Renewal International

View Original

The Waiting Room

Waiting is hard. Sitting in a waiting room, waiting for the surgeon to come out and report on the results of the surgery for one you love. Waiting is hard. Waiting for a teenager to come home late at night, long after expected, when they have just learned how to drive. Waiting is hard. 

When we are waiting in this way there is usually something critically important at stake. We have our hearts deeply set on a specific outcome and anything less than that specific outcome will come at great cost.   Sometimes the waiting involves a promise from God. You have a promise about a rebellious child who is far from God and their certain return home, but they are still far from returning. You have a promise about your marriage that you will be reconciled but things aren’t getting better and hope feels thin. You have a promise about some financial provision or ministry result that is no where near fulfilled.  And you have trusted and prayed and fasted for that promise to come true.  And you wait.

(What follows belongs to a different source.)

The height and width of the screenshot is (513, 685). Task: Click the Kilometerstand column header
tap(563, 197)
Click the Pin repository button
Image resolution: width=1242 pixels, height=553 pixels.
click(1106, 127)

I have often found myself in my spiritual journey in the waiting room of God.  I love Psalm 62:1, “For God alone my soul waits in silence; from Him comes my salvation.” For God alone. There is no one else who can help. We have come to the end of ourselves. We are facing an impossible situation that demands God’s miraculous intervention. 

My soul waits. Sometimes you have done everything you can do. You have said everything you can say. You have prayed everything you can pray. You have held on to all of the promises that you can hold on to. And all that is left to do is to wait. You enter the waiting room of God.  You wait - for God alone. But we hate waiting, especially when we are afraid, when the stakes of the outcome are so high. We want to act; we want to do something; we want to make something happen; we want to compel someone to intervene. Waiting is hard.  

Waiting on God is rooted in profound trust. It isn’t blind trust. He is the God of the cross. He is the God who has proven his love in redeeming blood. But, waiting doesn’t always guarantee the outcomes. Sometimes we pray for healing and people we love die. Trustful waiting is rooted in God’s good nature and dependent on an eternal perspective. It factors in suffering and God’s capacity to redeem it. There are some things I am waiting for that won’t fully be realized in this lifetime; there are some things that can only make sense in light of eternity. There are promises I Battle for that will not be for me, but for a future generation, but their future is influenced by my faithful fight.  So I wait.

For God alone. My soul waits. In silence. There are times I have held on to a promise for so long that I have run out of words. Everything has been said and prayed. It is merely time to fix my attention on Jesus, to attend to his presence and wait in trusting repose. I just sit quietly with God in the waiting room.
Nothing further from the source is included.